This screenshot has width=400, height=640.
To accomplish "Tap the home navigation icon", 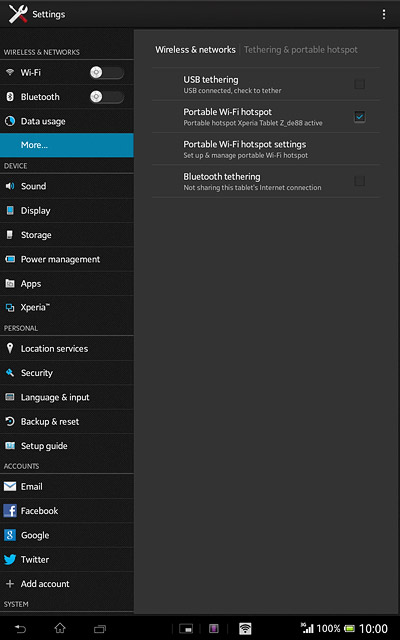I will [x=60, y=628].
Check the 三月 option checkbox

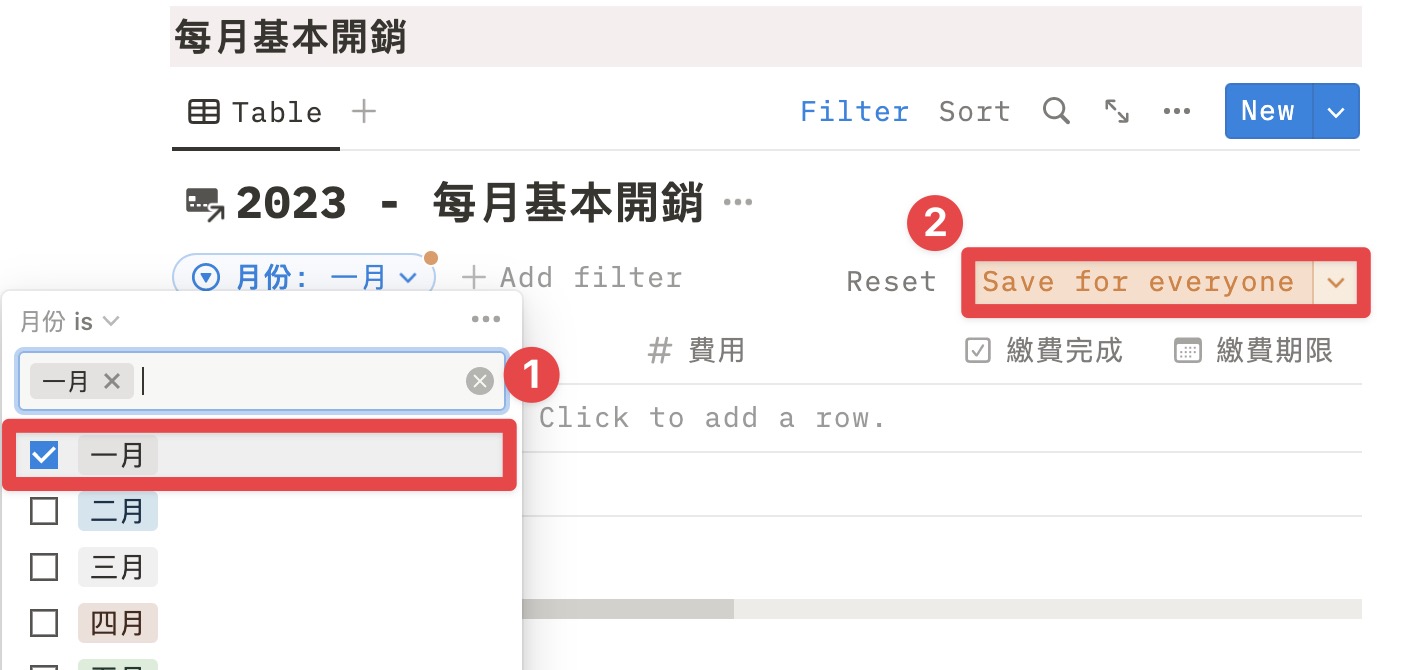pyautogui.click(x=44, y=568)
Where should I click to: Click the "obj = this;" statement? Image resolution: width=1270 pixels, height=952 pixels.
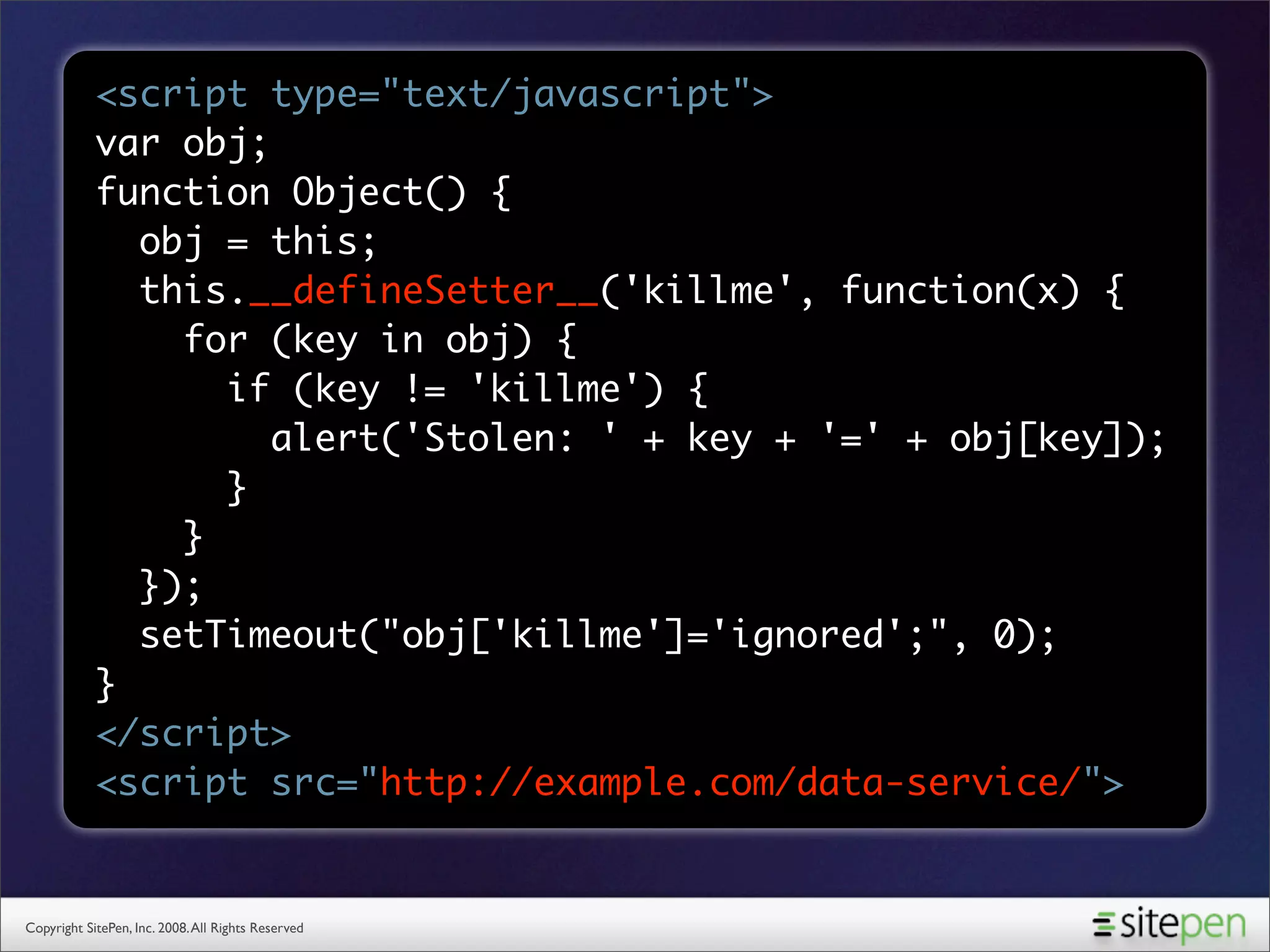pos(257,242)
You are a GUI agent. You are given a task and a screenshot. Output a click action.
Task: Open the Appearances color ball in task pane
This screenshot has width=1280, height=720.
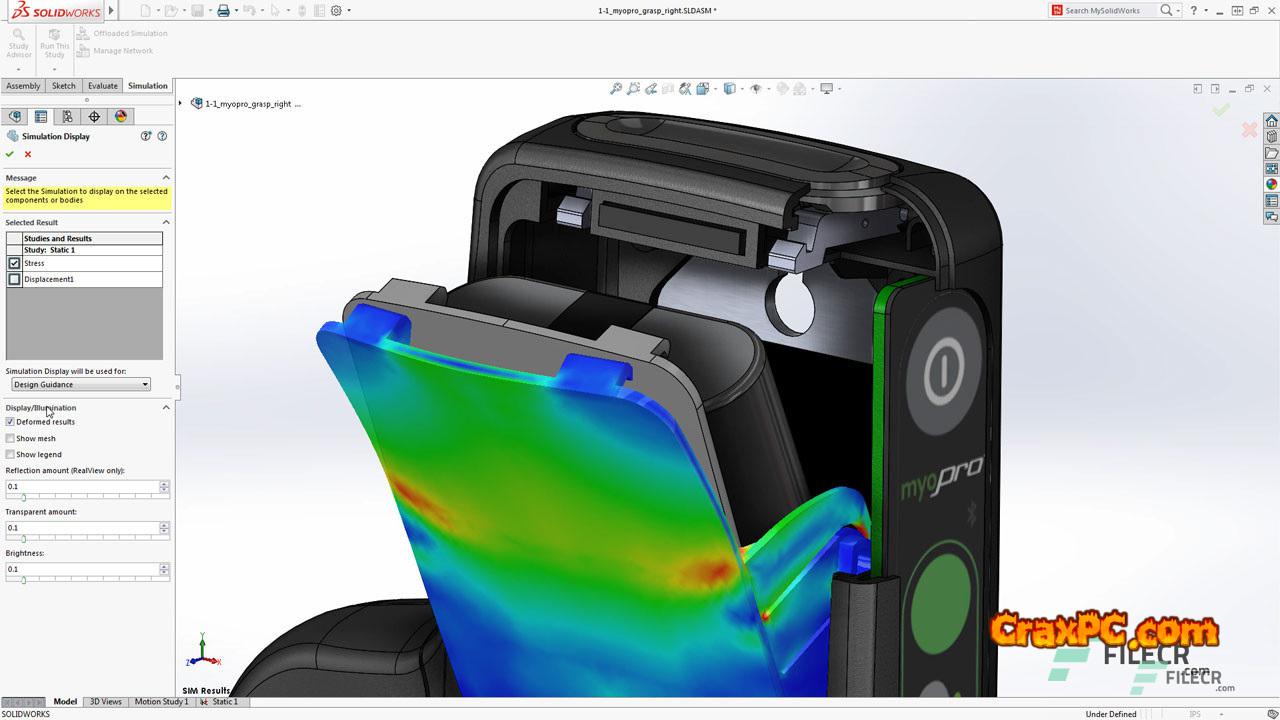[x=1271, y=185]
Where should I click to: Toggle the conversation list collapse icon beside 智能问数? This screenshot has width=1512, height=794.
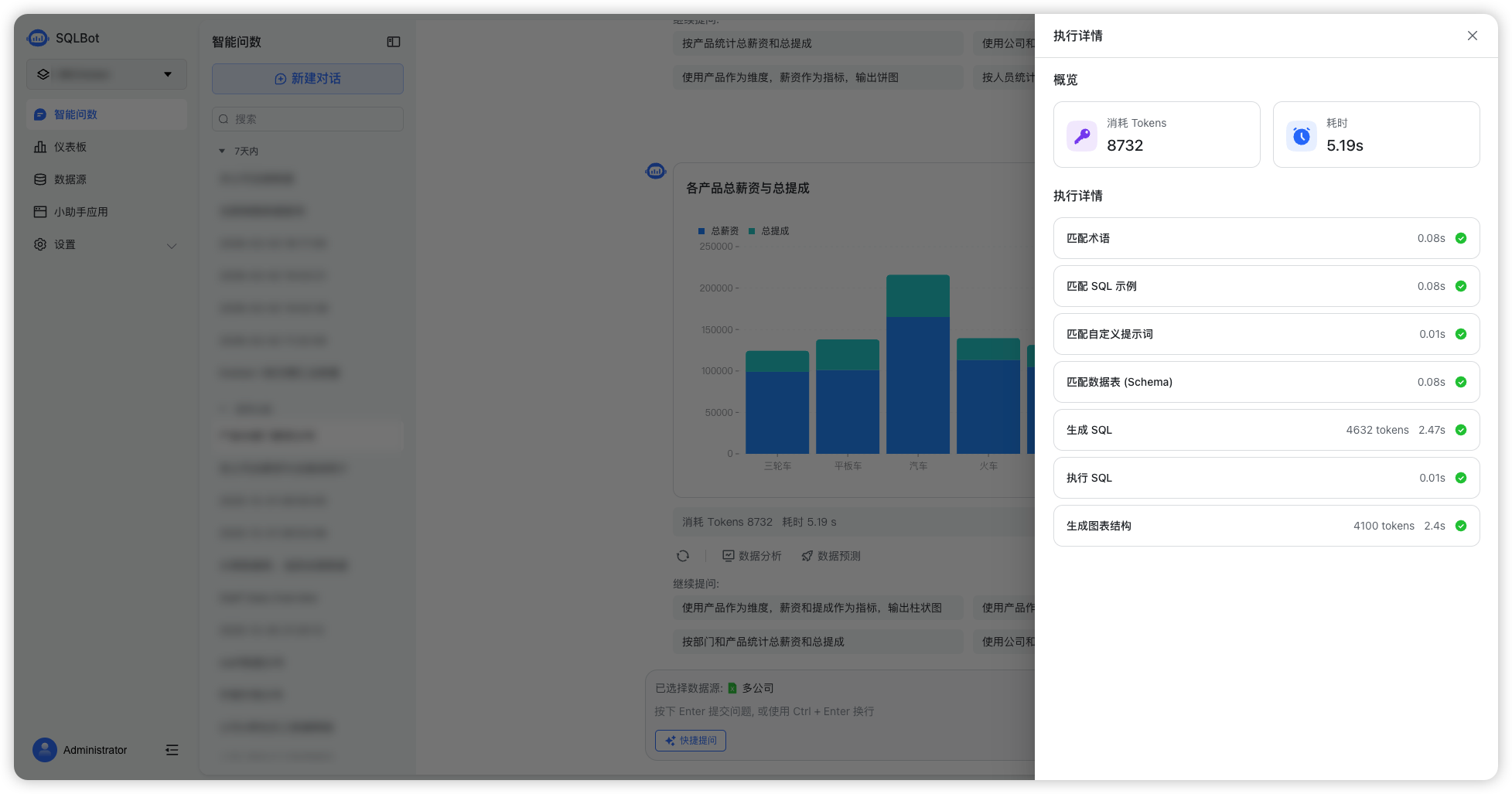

● **Your goal**:
Duplicate the material from the line with "Check the 三月 option checkbox" through the end, both ends included, and leave the pictures out.

● **Correct answer**:
Check the 三月 option checkbox

pyautogui.click(x=44, y=568)
Where should I click to: Click the "obj = this;" statement? Image resolution: width=1270 pixels, height=952 pixels.
pos(257,242)
You are a GUI agent. You are given a task and a screenshot. Output a click action.
Task: Open the Appearances color ball in task pane
This screenshot has width=1280, height=720.
[x=1271, y=185]
Where should I click to: Toggle the conversation list collapse icon beside 智能问数? This screenshot has width=1512, height=794.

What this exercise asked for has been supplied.